- Born: Krissel Joy Valdez October 10, 1990 (age 35) Davao City, Philippines
- Genres: Pop
- Occupation: Singer
- Years active: 2010–present
- Labels: Star Music (2010–present) Star Magic (2010–present)

= Krissel Valdez =

Krissel Joy Valdez (born October 10, 1990) is a Filipina–Davaoena singer and the first runner-up of Star Power: Sharon Search For the Next Female Superstar.
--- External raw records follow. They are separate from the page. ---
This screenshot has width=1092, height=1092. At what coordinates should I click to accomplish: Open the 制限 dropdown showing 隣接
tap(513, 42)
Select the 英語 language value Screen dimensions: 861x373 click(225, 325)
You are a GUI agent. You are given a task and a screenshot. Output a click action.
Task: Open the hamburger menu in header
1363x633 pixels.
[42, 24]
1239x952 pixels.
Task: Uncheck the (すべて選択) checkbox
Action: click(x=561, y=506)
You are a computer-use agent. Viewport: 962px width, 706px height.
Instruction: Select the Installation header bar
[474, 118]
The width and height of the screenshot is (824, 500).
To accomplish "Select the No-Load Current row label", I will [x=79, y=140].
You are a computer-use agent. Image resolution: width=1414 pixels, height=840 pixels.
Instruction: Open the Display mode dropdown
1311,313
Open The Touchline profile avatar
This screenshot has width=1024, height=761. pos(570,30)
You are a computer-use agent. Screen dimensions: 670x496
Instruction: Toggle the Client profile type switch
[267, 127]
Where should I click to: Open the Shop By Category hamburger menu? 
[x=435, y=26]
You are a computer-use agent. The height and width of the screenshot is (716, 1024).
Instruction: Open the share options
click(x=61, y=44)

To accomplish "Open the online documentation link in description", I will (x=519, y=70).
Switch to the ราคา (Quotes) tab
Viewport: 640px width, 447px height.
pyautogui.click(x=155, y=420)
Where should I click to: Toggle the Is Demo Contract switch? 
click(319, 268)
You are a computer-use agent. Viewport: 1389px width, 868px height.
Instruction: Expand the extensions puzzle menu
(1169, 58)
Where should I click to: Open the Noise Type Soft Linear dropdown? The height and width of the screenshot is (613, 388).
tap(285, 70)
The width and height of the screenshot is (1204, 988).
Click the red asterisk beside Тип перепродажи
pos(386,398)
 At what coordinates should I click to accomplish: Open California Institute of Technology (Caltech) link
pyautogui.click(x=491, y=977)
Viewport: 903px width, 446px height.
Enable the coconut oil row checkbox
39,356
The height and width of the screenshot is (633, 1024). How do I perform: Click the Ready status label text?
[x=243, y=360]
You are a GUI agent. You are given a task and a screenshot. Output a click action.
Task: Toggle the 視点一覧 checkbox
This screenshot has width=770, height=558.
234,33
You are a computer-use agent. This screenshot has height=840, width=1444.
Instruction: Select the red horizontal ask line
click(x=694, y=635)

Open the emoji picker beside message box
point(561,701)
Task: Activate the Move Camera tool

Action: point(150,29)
Better known as Krissel Valdez and dubbed as "The Soulful Diva of Davao".

==Early life==
Krissel was a member of D-Base Band, a local band in Davao.

Krissel Won the Grand Prix of European Star Rain in Prague Czech Republic . She is the first Asian and Filipina who won Grandprix in European Performing arts competition.

Krissel joined WCOPA (Worlds Championship of Performing Arts) in Hollywood California and won Silver medal in Pop Category.

Krissel was also part of the Musical Rock of Ages Re-run.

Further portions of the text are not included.